Ai and the problems with copyright
“A copyright is a type of intellectual property that gives its owner the exclusive legal right to copy, distribute, adapt, display, and perform a creative work”.
What is copyright infringement?
“As a general matter, copyright infringement occurs when a copyrighted work is reproduced, distributed, performed, publicly displayed, or made into a derivative work without the permission of the copyright owner.” –US Copyright office
The thing with Ai is that inorder to make the Ai models, you currently need to download the works locally in order to train the model. This is simply copyright infringement as copying is a reproduction without premission.
Downloading to RAM/browser cache doesnt make an infringing copy, because that is what the owner of the work has approved of (if the work isnt stolen and then put up to internet).
Now the licences of the works aren’t usually available, but most artists and owners of the works would agree that they intended the works to be viewed by humans alone, not by bots or software that feeds the works into Ai training. So this means the Ai scrapers aren’t allowed to even view the works according to how the owner has inteded and by every right to make them to be available. Thus Ai scrapers are already breaking the licensing by doing so even if not downloading the work but doing the data extraction in the browser. (Data laundering is the act of having a third party do the downloading / turning the works into a reprhased dataset in the name of non-commercial use, and then having a commercial company use that dataset train the model.)
Fair use?
Not really, the works are in the end used to make a commercial products that affects the market and value of the original works. Data laundering does not change this fact.

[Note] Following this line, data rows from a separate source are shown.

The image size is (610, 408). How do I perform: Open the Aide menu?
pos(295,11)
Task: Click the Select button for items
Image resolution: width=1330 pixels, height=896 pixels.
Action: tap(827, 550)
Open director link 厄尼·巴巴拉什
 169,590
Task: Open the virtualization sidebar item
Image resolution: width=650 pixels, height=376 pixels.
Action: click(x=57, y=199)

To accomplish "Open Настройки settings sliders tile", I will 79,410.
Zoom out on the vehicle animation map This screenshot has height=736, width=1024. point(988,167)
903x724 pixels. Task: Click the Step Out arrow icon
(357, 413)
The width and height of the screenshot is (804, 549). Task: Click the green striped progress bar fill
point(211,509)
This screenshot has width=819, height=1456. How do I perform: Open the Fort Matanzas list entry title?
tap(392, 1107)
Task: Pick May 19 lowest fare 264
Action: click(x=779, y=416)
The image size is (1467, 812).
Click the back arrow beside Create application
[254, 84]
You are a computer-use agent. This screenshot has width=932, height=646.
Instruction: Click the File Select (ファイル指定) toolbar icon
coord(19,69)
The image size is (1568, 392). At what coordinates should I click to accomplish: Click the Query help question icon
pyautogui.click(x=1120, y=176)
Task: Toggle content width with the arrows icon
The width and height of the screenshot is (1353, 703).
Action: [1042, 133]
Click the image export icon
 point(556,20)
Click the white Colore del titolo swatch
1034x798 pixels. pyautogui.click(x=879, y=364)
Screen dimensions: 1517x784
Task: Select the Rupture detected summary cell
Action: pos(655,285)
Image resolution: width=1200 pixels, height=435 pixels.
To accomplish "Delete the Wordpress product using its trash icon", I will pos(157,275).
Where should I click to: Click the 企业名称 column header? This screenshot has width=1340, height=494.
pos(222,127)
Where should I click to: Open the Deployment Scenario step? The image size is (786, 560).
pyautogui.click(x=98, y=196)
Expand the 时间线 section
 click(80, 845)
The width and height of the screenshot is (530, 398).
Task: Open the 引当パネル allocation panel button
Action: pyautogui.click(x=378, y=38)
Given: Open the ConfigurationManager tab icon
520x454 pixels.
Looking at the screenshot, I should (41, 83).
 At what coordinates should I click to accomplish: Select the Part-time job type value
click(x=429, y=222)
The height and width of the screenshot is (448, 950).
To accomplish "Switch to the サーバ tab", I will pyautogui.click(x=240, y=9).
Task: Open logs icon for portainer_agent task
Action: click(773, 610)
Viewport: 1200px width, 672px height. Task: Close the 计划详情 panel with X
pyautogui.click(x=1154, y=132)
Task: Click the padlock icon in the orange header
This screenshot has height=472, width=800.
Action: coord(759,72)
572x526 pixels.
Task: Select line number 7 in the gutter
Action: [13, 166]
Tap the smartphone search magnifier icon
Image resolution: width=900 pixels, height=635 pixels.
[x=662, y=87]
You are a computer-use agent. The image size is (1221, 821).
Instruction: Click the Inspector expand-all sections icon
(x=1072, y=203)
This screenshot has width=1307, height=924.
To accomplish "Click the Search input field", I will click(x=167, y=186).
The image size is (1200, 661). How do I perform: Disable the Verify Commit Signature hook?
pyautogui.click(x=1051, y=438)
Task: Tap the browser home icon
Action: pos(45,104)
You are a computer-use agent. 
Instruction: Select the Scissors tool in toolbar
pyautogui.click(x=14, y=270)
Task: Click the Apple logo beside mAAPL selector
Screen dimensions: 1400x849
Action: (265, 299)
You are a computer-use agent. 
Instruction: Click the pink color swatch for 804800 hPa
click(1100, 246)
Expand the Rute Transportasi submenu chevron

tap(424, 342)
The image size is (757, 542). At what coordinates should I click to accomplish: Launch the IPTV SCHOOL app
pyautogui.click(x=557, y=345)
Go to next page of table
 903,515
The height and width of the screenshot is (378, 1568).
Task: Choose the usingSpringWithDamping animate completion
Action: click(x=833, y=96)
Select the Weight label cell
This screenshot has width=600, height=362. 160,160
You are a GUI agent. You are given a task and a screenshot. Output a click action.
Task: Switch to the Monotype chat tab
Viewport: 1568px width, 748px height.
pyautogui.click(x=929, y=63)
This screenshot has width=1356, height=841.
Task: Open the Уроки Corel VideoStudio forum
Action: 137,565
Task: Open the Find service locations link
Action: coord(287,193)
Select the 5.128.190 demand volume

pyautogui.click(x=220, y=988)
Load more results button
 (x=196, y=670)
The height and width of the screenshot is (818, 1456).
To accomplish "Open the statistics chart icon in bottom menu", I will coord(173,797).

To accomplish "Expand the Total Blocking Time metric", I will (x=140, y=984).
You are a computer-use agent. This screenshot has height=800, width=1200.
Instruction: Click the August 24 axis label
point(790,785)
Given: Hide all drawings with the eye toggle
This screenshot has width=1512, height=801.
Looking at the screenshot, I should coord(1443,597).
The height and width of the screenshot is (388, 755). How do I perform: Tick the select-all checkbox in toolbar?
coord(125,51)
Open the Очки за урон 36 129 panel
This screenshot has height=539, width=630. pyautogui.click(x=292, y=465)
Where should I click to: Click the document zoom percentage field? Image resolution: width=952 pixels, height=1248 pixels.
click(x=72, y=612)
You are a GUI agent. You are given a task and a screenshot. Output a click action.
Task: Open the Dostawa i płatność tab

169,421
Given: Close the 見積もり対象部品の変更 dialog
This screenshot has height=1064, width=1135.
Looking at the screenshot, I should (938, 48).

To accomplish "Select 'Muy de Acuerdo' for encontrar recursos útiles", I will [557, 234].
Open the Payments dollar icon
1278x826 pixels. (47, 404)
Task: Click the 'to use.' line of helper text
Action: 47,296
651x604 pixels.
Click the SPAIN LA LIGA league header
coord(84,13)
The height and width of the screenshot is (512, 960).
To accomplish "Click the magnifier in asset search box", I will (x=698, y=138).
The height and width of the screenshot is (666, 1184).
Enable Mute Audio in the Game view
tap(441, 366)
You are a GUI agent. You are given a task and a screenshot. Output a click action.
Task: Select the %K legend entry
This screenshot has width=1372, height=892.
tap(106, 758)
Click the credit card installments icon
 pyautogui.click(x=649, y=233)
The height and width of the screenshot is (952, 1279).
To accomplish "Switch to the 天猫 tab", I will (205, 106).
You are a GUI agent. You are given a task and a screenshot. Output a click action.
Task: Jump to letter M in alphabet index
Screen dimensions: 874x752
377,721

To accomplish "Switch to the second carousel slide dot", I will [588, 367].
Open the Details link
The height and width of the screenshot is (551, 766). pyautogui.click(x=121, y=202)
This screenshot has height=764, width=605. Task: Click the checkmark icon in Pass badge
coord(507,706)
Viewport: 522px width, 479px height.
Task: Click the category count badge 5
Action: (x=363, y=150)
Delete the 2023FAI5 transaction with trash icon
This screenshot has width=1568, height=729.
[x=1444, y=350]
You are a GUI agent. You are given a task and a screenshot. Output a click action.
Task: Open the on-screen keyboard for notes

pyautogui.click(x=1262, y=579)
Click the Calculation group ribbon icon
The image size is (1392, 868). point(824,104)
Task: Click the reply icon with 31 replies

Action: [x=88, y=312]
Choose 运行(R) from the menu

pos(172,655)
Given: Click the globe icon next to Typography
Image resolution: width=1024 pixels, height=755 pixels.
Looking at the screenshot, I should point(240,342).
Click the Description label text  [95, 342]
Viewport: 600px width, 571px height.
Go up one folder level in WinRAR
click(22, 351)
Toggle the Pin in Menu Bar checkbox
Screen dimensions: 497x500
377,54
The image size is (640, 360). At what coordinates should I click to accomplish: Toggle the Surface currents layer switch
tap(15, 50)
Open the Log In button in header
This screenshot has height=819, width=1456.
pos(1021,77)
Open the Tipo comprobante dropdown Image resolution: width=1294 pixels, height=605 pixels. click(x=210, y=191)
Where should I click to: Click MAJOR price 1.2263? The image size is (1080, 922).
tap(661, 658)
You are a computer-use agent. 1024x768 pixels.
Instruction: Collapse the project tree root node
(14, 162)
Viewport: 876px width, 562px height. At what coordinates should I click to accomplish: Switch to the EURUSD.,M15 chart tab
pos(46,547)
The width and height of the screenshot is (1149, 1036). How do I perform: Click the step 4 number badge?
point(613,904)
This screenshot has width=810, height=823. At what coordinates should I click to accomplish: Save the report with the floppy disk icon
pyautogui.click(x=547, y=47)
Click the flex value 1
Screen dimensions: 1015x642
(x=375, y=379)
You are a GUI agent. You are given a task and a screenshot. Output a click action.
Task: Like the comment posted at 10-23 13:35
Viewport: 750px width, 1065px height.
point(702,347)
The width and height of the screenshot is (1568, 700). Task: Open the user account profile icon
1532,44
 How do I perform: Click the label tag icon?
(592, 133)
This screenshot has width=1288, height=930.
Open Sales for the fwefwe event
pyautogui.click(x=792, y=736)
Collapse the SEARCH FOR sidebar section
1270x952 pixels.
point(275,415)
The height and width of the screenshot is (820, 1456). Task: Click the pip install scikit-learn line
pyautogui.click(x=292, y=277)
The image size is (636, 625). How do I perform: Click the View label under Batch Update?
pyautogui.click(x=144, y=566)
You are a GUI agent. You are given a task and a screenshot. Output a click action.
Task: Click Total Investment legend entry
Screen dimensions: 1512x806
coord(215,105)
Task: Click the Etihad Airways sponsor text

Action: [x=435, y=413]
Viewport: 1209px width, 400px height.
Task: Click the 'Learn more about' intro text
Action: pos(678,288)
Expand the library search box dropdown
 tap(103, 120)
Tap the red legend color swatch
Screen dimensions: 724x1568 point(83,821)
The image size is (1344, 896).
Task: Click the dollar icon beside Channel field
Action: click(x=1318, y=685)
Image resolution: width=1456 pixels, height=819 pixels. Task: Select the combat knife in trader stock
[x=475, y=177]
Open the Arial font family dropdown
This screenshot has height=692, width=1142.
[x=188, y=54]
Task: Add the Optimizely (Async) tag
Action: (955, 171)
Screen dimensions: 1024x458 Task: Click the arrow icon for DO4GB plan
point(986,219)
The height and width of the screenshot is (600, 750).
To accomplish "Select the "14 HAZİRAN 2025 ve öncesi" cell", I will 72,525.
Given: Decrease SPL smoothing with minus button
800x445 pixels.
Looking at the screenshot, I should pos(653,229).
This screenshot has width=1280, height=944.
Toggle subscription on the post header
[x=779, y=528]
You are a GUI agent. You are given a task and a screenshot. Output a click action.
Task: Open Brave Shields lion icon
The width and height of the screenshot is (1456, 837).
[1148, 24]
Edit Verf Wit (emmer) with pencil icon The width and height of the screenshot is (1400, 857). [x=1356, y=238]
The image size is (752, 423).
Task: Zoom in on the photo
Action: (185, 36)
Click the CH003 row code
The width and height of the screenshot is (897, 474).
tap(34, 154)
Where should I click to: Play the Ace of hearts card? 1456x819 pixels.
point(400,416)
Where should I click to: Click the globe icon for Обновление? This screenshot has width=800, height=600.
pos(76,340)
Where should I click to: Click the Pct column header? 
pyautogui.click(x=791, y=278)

So they should be licensed under commercial license.
Commercial licence requirement in this case works similarly to how some Photoshops (Adobe in the pastfor example) had student licenses that did not allow commercial usage of the images created with a student license. If you didn’t pay for the student license you had no access to the software to begin with. So there is no reason why an an image / other work used to create software couldn’t make the same licensing requirements and require payment to be accessed in the first place.
There simply shouldn’t be any moral nor legal grounds to enable profiting from someone elses work in this manner and scale without compensating them.